- _Actions to take_
[a] Copy the text on the 2018 NOAA budget proposal word for word, starting at "Today’s budget proposes" and ending at "for natural disasters.".
[b] In one to three sentences, explain what the text on the 2018 NOAA budget proposal says makes NOAA's satellite program important for safety.
[c] Summarize the text on the 2018 NOAA budget proposal in two sentences.

The Trump Administration’s 2018 federal budget proposal doubles down on attempts to weaken our nation’s ocean and coastal arm, the National Oceanic and Atmospheric Administration (NOAA), with a dramatic cut of 16 percent from the enacted 2017 omnibus budget. Several NOAA divisions are recommended for slashing and important coastal and ocean management, research, and education programs would be eliminated entirely if Congress went along with this proposal.
Today’s budget proposes deep cuts to NOAA’s:
- Satellite program which tracks hurricanes, tornadoes, and severe storms, and supports aviation and ocean navigation decisions, keeping airline passengers, fishermen, shippers and boaters safe.
- Office of Oceanic and Atmospheric Research that provides America with better forecasts and earlier warnings for natural disasters.
- National Ocean Service, which helps ensure safe maritime navigation; assists communities struggling with the real and immediate impacts of climate change, like sea level rise and coastal flooding; and conserves marine wildlife and habitats for all of us to enjoy.
The budget would completely eliminate NOAA programs that are critical to the 124 million people who call our oceans and Great Lakes coasts home, including:
- The Coastal Zone Management Grants Program, which funds 34 states and territories to protect coastal water quality, ensure coastal habitats are able to buffer homes and businesses from storms, sustain healthy fish and wildlife populations, and keep beaches open for tourists and residents to enjoy. State coastal zone managers ensure proposed offshore industrial activities, like energy development proposals, are consistent with the state’s federally approved coastal policies.
- Regional Coastal Resilience Grants, which fund states and local governments to address regional challenges that, by nature, cross state lines, like ocean acidification and marine debris.
- The National Estuarine Research Reserve System, designed to protect and study some of the most biologically-productive places on the planet from the Hudson River to San Francisco Bay.
- The Sea Grant Program, which funds coastal researchers at hundreds of universities nationwide to work with local businesses and stakeholders to develop solutions for on-the-ground challenges, like reducing the Great Lakes’ nutrient pollution and improving methods for Gulf of Mexico oyster aquaculture.

- _Supplied entries_
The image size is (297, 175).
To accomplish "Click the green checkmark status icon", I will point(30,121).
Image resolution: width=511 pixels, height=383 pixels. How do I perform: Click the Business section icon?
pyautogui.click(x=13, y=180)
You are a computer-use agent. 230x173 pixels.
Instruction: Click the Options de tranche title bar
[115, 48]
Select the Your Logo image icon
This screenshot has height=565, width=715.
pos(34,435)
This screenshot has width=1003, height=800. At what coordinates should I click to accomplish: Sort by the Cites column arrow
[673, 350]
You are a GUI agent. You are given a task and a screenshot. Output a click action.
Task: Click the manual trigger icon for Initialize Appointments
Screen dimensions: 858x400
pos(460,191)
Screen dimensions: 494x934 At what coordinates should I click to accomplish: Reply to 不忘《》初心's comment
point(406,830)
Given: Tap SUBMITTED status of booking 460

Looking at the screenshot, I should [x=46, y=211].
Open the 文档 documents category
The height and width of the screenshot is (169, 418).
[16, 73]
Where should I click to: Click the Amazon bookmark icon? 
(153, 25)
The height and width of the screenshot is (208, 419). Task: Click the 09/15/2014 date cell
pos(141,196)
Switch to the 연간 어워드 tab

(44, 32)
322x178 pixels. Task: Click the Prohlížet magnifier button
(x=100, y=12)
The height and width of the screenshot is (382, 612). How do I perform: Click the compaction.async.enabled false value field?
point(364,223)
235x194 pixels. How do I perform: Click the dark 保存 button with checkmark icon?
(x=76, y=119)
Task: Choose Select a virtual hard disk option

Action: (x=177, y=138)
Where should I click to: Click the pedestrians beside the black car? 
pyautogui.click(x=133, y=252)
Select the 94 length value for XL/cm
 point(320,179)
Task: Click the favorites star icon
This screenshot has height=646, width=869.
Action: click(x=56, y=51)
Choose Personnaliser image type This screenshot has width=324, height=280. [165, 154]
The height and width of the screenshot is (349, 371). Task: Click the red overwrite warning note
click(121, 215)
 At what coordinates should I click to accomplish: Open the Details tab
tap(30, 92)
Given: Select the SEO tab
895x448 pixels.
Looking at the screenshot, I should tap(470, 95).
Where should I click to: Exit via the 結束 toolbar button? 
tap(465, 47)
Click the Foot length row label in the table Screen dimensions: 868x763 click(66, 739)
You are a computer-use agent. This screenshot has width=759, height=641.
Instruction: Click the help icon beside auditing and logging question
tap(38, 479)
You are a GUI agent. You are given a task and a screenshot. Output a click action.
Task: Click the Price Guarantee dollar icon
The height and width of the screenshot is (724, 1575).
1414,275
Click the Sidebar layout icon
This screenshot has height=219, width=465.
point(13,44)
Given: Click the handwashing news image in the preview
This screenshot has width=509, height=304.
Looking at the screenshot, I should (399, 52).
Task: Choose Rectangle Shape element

- _Response list_
[a]
Today’s budget proposes deep cuts to NOAA’s:
- Satellite program which tracks hurricanes, tornadoes, and severe storms, and supports aviation and ocean navigation decisions, keeping airline passengers, fishermen, shippers and boaters safe.
- Office of Oceanic and Atmospheric Research that provides America with better forecasts and earlier warnings for natural disasters.

[b] The satellite program tracks hurricanes, tornadoes, and severe storms and supports aviation and ocean navigation decisions. That work keeps airline passengers, fishermen, shippers, and boaters safe.

[c] The Trump Administration's 2018 federal budget proposal would cut NOAA by 16 percent from the enacted 2017 omnibus budget, with deep cuts to its satellite program, Office of Oceanic and Atmospheric Research, and National Ocean Service. It would also eliminate NOAA programs critical to the 124 million people living on ocean and Great Lakes coasts, including the Coastal Zone Management Grants Program, Regional Coastal Resilience Grants, the National Estuarine Research Reserve System, and the Sea Grant Program.